Project 2: Field Trip Research

 

To start off project 2, Michael arranged for our class to visit Singapore’s National Design Centre. The field trip helped us to observe the various types of design practices that has taken place in our country, from past to present. There were many disciplines displayed there including; Visual Communications (VC), Product and Industrial Design (PI), Fashion and Accessories (FA), Environmental Design (EN). Having exposure to the many fields of design, within a single space,  allowed for us to compare an assortment of products and images deriving from different eras, as Singapore’s growth became more evident.

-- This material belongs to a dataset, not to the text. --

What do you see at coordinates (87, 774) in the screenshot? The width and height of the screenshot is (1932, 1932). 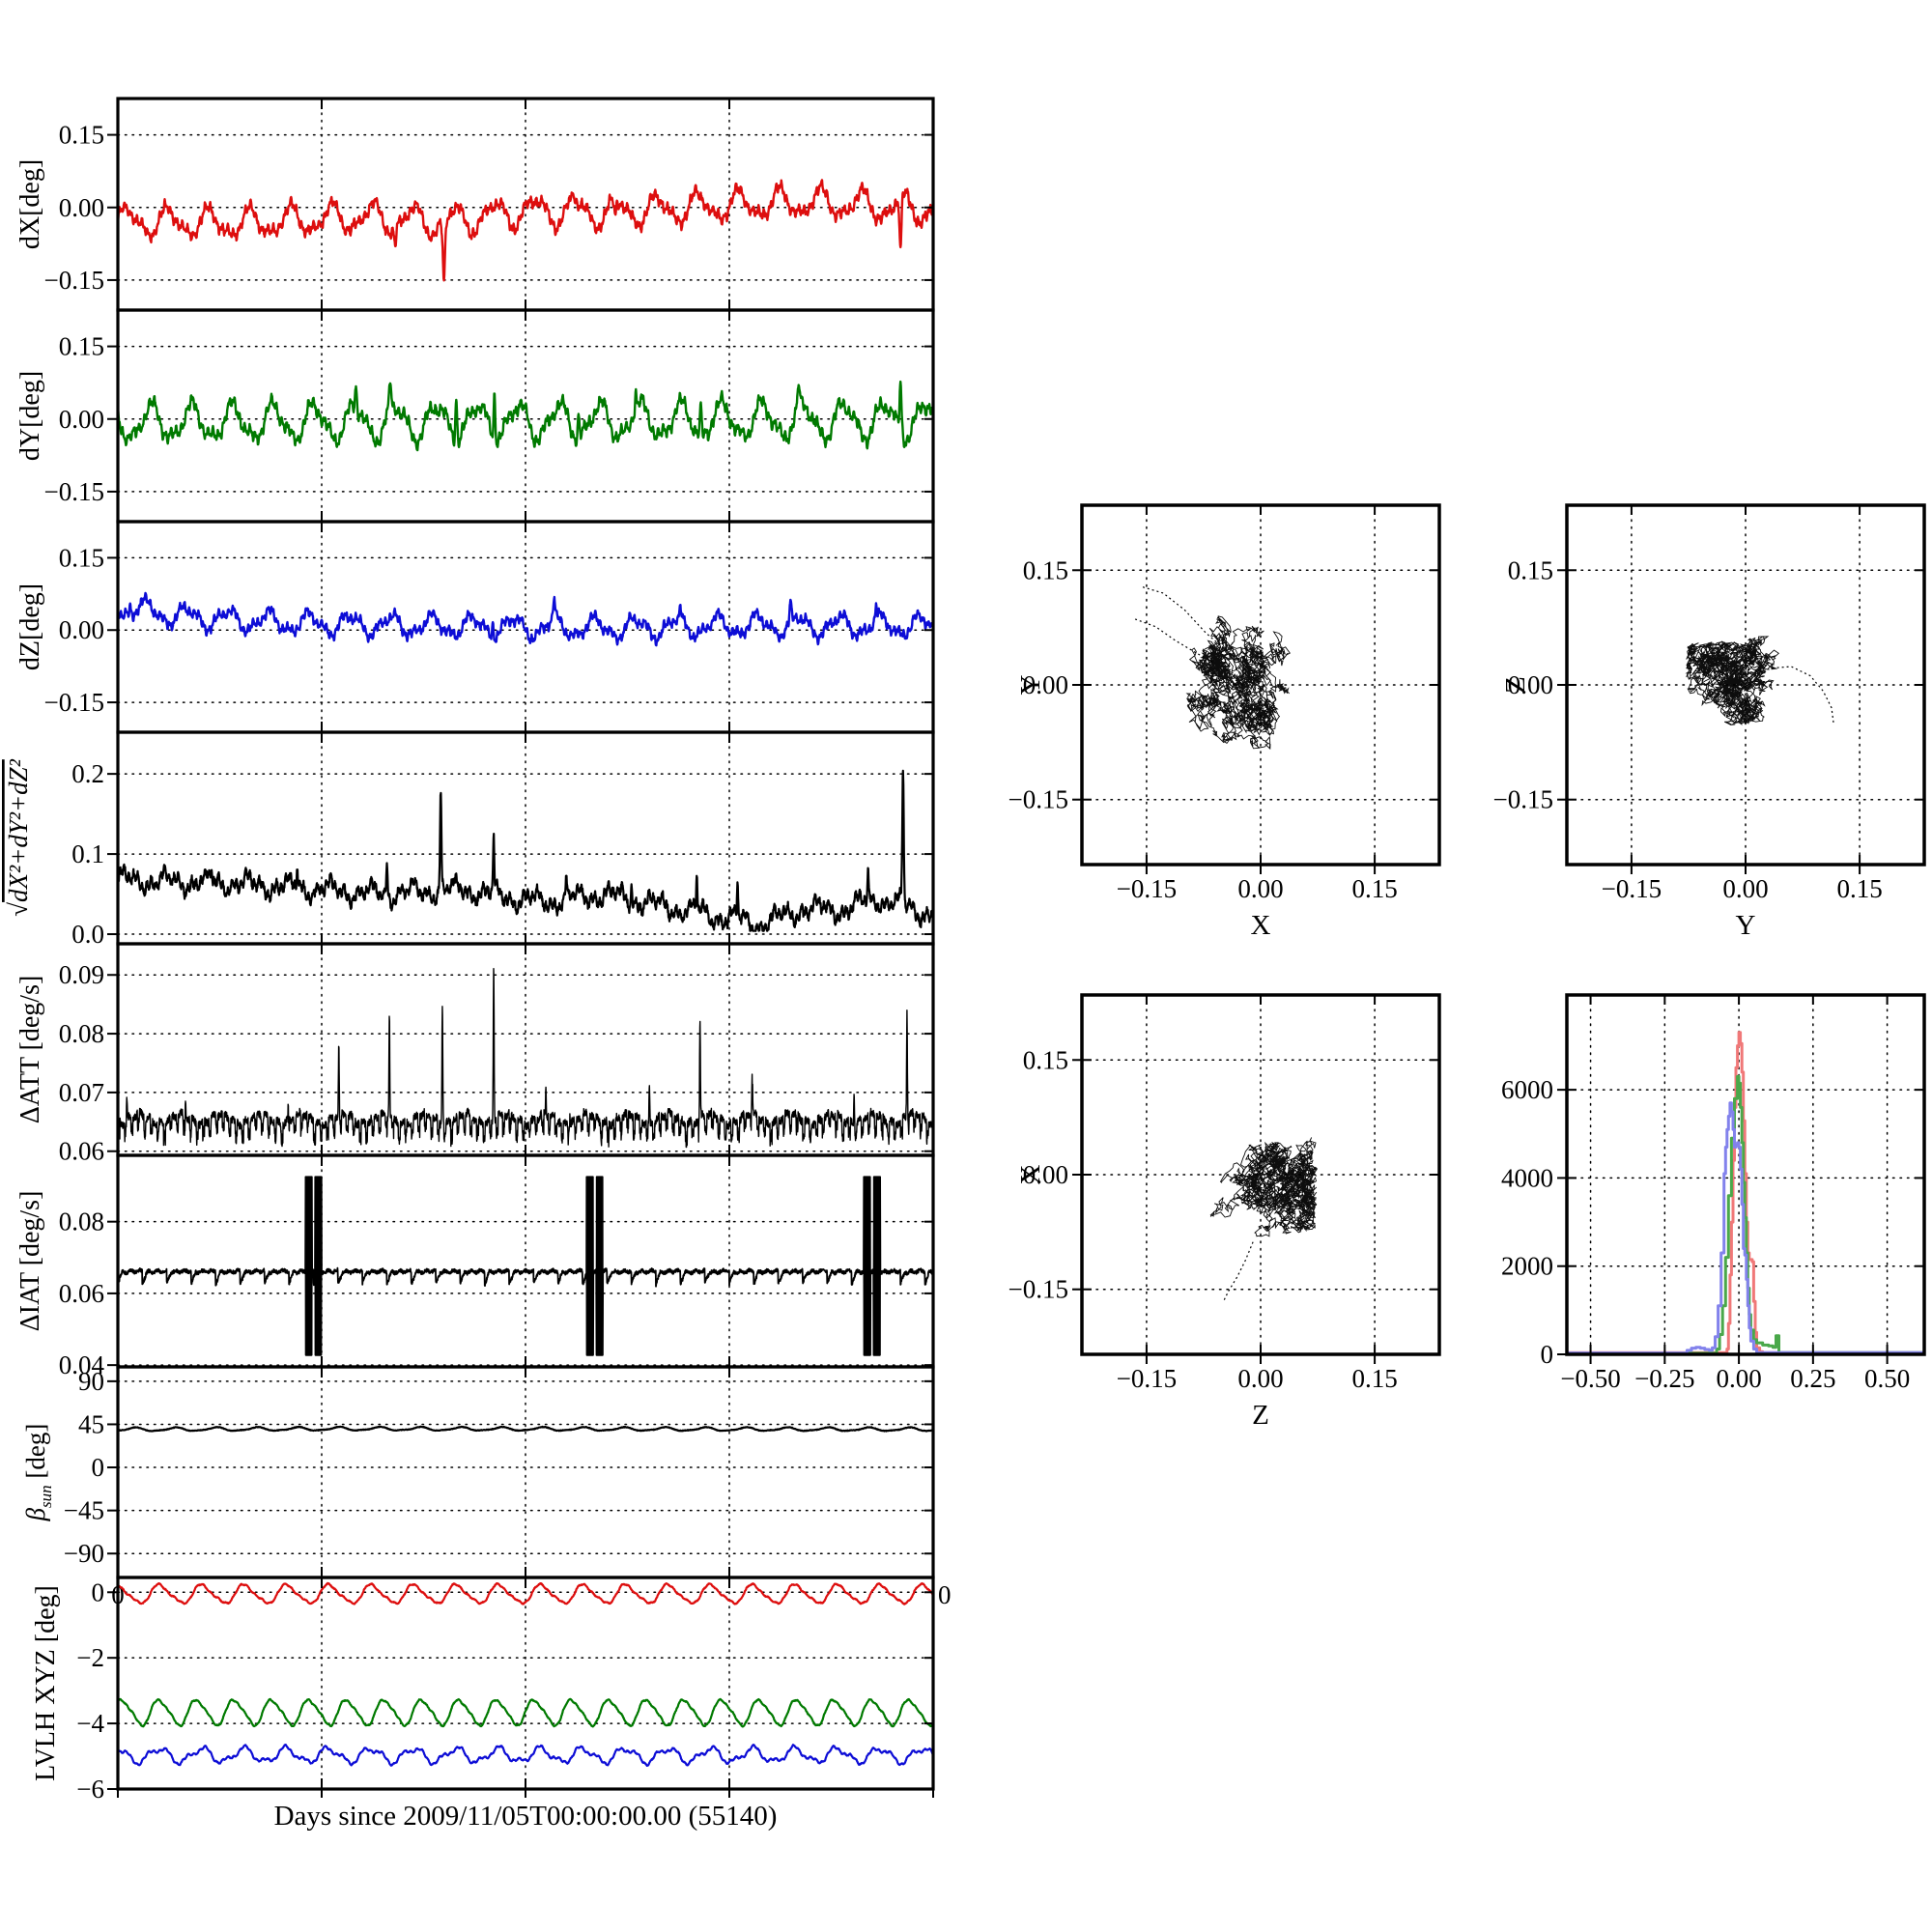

Through informational boards displayed at almost every corner of the exhibition space, we learnt about the historical context and thought process behind each concept. Attached below, are a collection of images displaying the different types of works that have been exhibited there.

 

 

 

 

Observations of the Design Scene/Practice

During my visit at the National Design Centre, I found that as Singapore rapidly developed into a country with a first world economy, the design approaches within different mediums, whether it be fashion, product design or others, had rapidly evolved in a parallel manner. It seemed as though the faster Singapore grew with stability, the quicker and more drastic the transitions were in methods of commercialisation. In the past, advertisements in the form of a graphic poster were simple and would often be cut to the point. Colors stayed more muted and were not as eye catching, during Singapore’s earliest years within the design scene. As Singapore’s arts and cultural scene grew more significant, stable, and relevant to the country’s economical well-being, promotional posters were turned up a notch with the use of more appealing effects such as changing up the scale of things, interesting font usage and colors that popped up at the viewer. Photomontages also allowed for the combination of unusual paring of objects which brought interest to the public’s eye. Products which were designed in Singapore’s past were relatable for that specific time period; designs played with the ideas of being practical and convenient. Nowadays, slogans have to be short, sharp and catchy due to the short attention span of the public. It is getting increasingly difficult to produce designs that will make someone stop within their tracks before moving along in their busy lives. At the constant pace with which our country has advanced with, we start to pay attention towards factors such as environmental issues as it becomes an increasing problem that raises red flags within our nation.

 

Future Goals/Key Thrust

Singapore has been starting to focus more upon raising awareness and gearing themselves toward a problem-solving driven society the past decade. Similarly to the past years of design in Singapore history, design associated with now and the future will probably focus less on text and on more interesting image curation. Products including fashion, will be designed with more sustainable fabrics or materials in order to reduce cost and resource usage while informational posters will take the direction of providing more factual knowledge in order to keep up with our society’s increasing intake of information.

 

Possible Implications on Current Perception and Practice

It is possible that because of our increasing need to rapidly evolve to keep up with Singapore’s growth in general, we will start to lose focus in traditions, historical context and culture. Soon, all previous explorations of design may be lost due to the demand of ‘keeping up’ with the future. Our lack of education within the art scene of Singapore will prove to become a disadvantage as we start to lose sight of our country’s cultural past and values and as we start to focus too much on advancement. We may soon start to question what makes Singapore differ from other countries in the world.